Still, many didn’t give the Irish American much of a chance when he was finally set to face Dempsey in Philadelphia on the 23d of September, 1926. Tunney had come up from the light heavyweight division, which perhaps meant he wasn’t a “true” heavyweight in the eyes of many. Furthermore, this was Jack Dempsey Tunney was facing. Jack Dempsey. The celebrity. The legend. The movie star. The man who went through opponents like a hot scoop through ice cream. To think the guy could be taken out by the likes of Tunney, a man who had ambitions to rise up the social ladder, probably seemed a bit silly.
Maybe people should have given Tunney a closer look before writing him off. Sure, he wanted to use boxing to get ahead in life, but he was also a former marine whose immigrant father had worked as a longshoreman and who himself had worked as a lumberjack. There was also the matter of having come back from a horrible beating at the gloves of Greb. Tunney was no wimp. He was a smart fighter, though. One who was prepared to use a sharp game plan to take down the heavyweight king.
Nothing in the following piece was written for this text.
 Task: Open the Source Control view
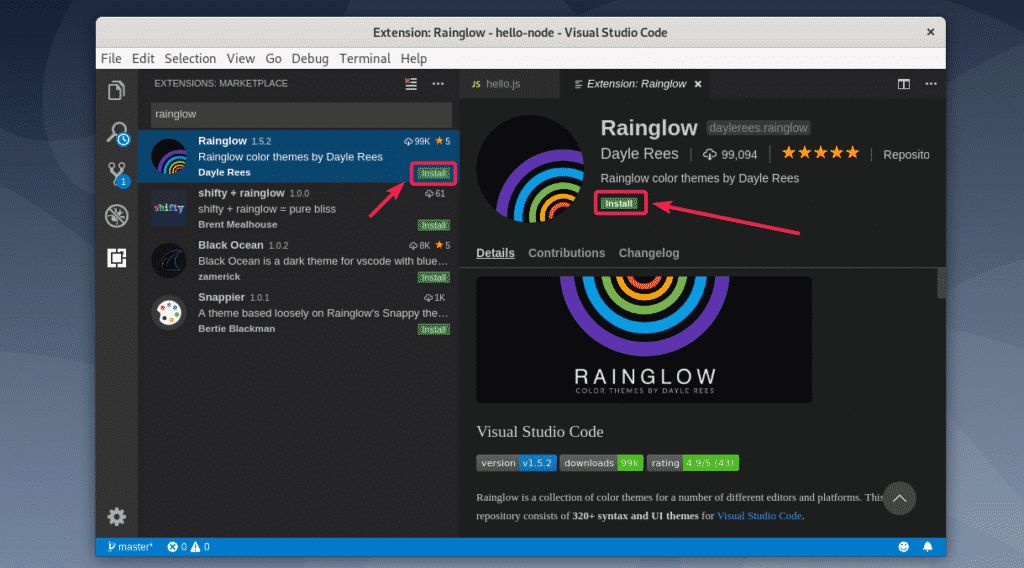(117, 175)
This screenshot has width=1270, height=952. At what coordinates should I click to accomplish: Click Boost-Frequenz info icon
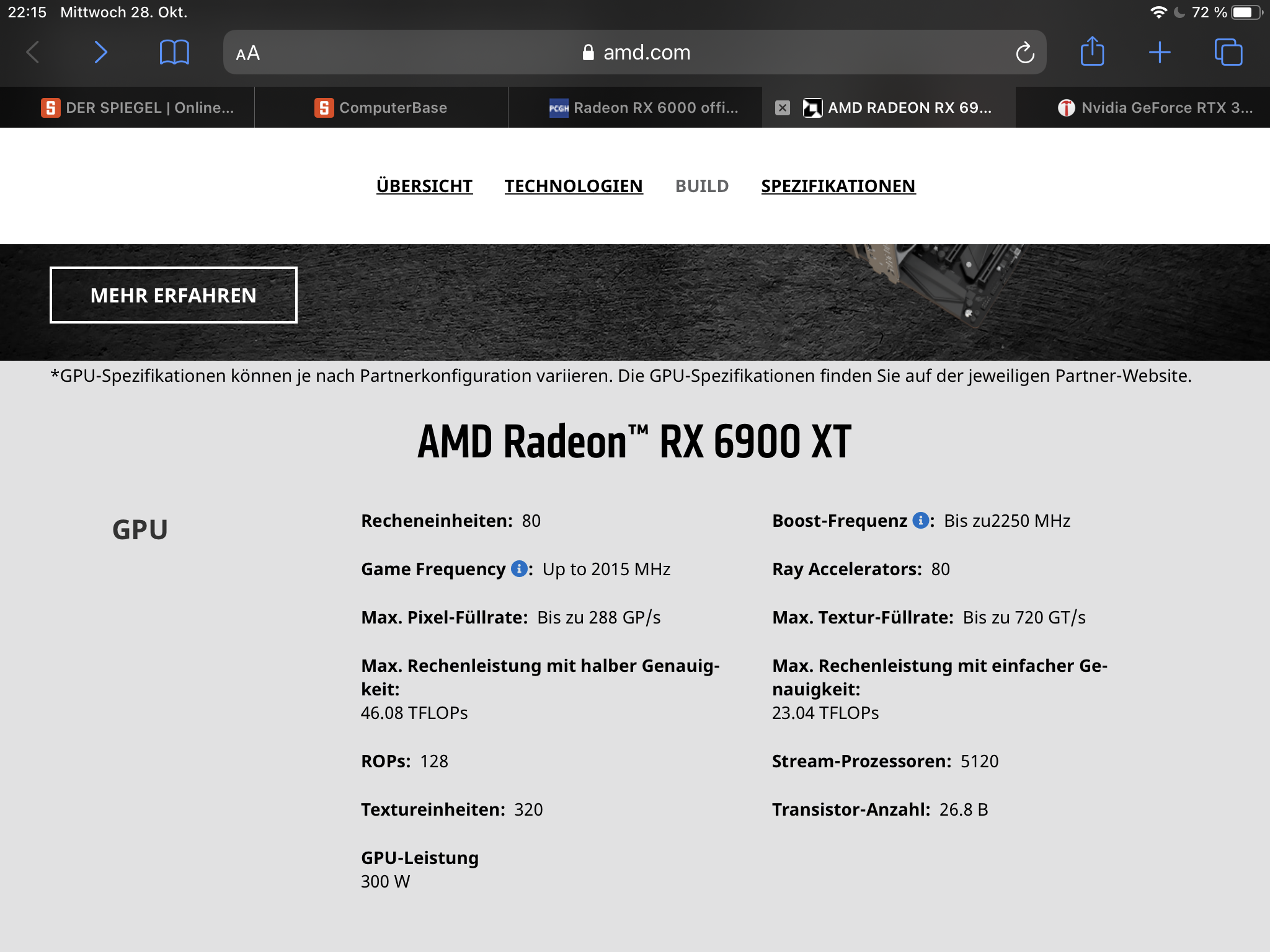[921, 520]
And so, during the ten round bout with Dempsey, Tunney proved to be the smarter, hungrier and perhaps even stronger fighter. To the surprise of many, Tunney put on a performance of defensive wizardry, making an art form out of hitting and not getting hit. After the judges’ scorecards had been read, the world had a new heavyweight champion on its hands. The great Jack Dempsey had been defeated. No great story ends simply, however, and there was to be an historic second act to the Dempsey-Tunney saga. After besting Jack Sharkey in controversial fashion, Dempsey was set to have a second shot at the man who had dethroned him.
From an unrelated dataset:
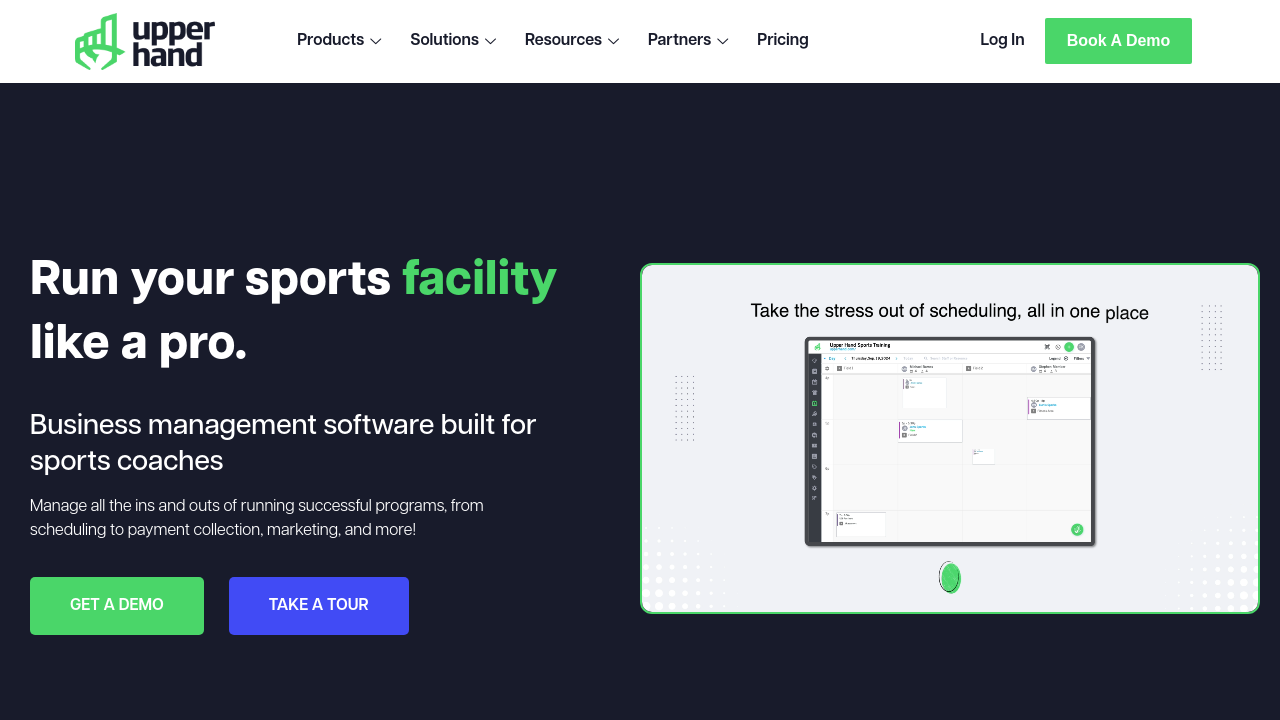Click the green oval marker below tablet

pyautogui.click(x=950, y=577)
The rematch was to occur on the 22nd of September, 1927 – just a day shy of the one year anniversary of the first Dempsey-Tunney match. Well over one hundred thousand people crammed into Solider’s Field in Chicago while the Chicago Tribune claims around fifteen million people were able to listen to the fight live over the radio. To say the match was quite the big deal would be, of course, an understatement. How many matches today cram over one hundred thousand people into a single stadium? How many sporting events of any kind can do as much? Sadly for the fans, though, the second fight looked like a replay of the first one, with the skillful Tunney holding off his man effectively.
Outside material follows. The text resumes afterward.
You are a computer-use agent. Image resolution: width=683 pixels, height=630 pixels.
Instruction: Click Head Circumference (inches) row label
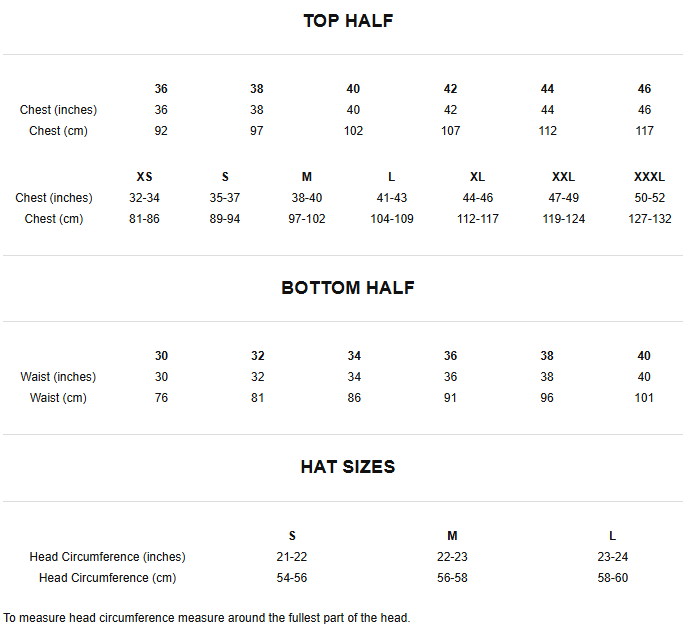click(107, 557)
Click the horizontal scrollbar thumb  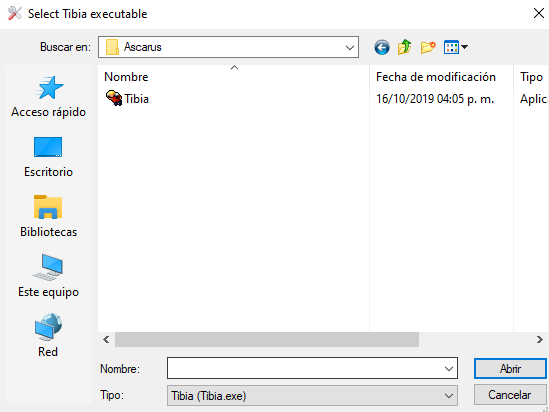(x=267, y=339)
Then, however, came the seventh round. That was when Dempsey finally caught Tunney and stunned him. Not one to let an opportunity pass, the former champion whaled away at his former conqueror, sending the helpless Tunney to the mat. That’s when things went from thrilling to downright odd. There was a new rule that fighters had to go to a neutral corner after dropping an opponent. In the heat of the moment, Dempsey understandably forgot that rule and hovered over his fallen prey, ready to pounce. Referee Dave Barry then took it upon himself to direct Dempsey to a neutral corner.
The problem was that, instead of picking up the time keepers’ count – as he should have – Barry started counting on his own, which allowed Tunney to be up at the count of nine. In reality, however, Tunney had been down for well over ten seconds – around fourteen, in fact. To make matters worse for Dempsey, Tunney went on to win the fight, even scoring a flash knockdown himself later on in the evening. By the time all was said and done, both fighters had made it to the final bell and Tunney was once again awarded a decision win.
The one thing Tunney wasn’t awarded, however, was a general sense of acceptance that he had won the second fight. What’s more, even now, with both Dempsey and Tunney having long since passed, the Long Count remains the most controversial sporting event in history.